Efforts of national governments and international agencies aimed at alleviating hunger and poverty are often undermined by lack of long-term adoption of agricultural innovations. Studies commonly explain farmers’ adoption decisions using household general determinants, yet decision-making, particularly for under-resourced smallholder farmers in sub-Saharan Africa, is a complex process. Using the case of conservation agriculture [CA], this article analyses dis-adoption of agricultural technologies by examining multiple domains of Malawi’s CA innovation system and how these influence farmer decision-making. It analyses institutional arrangements of CA promoters, national policies and farmers’ experiences. From this, we empirically derive a multifaceted dis-adoption drivers’ framework to explain CA dis-adoption in smallholder farming systems.

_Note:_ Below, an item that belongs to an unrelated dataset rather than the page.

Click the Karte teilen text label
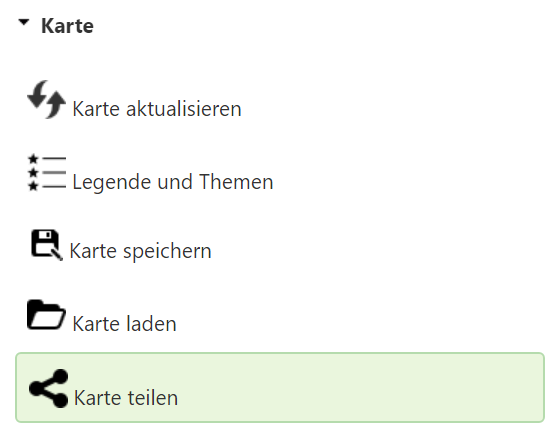 (126, 397)
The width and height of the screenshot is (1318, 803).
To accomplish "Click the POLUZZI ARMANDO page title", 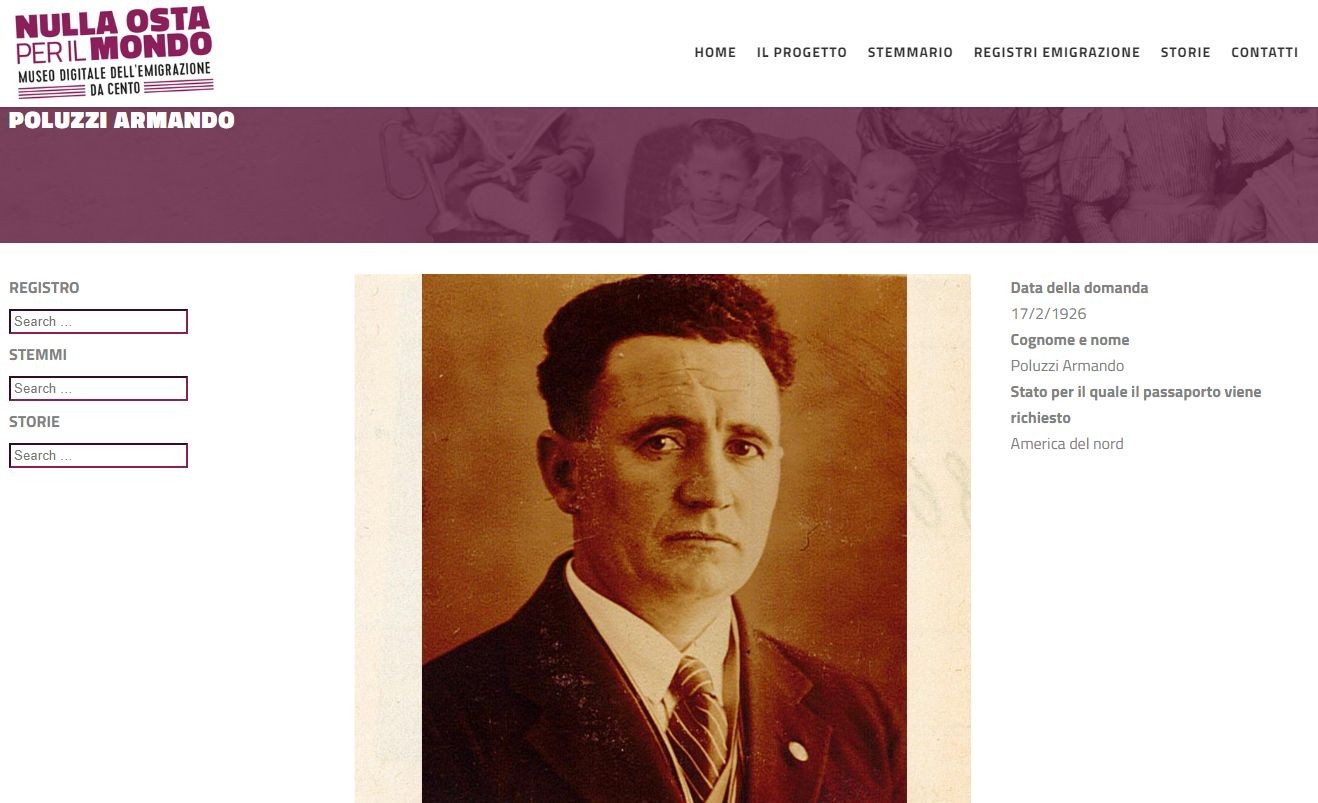I will pyautogui.click(x=122, y=120).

Our findings reveal that adverse features in national policies, institutional arrangements, technological attributes and social cultural dimensions all lead to unfavourable experiences of CA for smallholder farmers, which can culminate in dis-adoption. The CA dis-adoption drivers’ framework we develop in this study provides a useful troubleshooting tool. It can be used to guide improvements in the design and implementation of project-based interventions seeking long-term adoption of agricultural innovations across sub-Saharan Africa.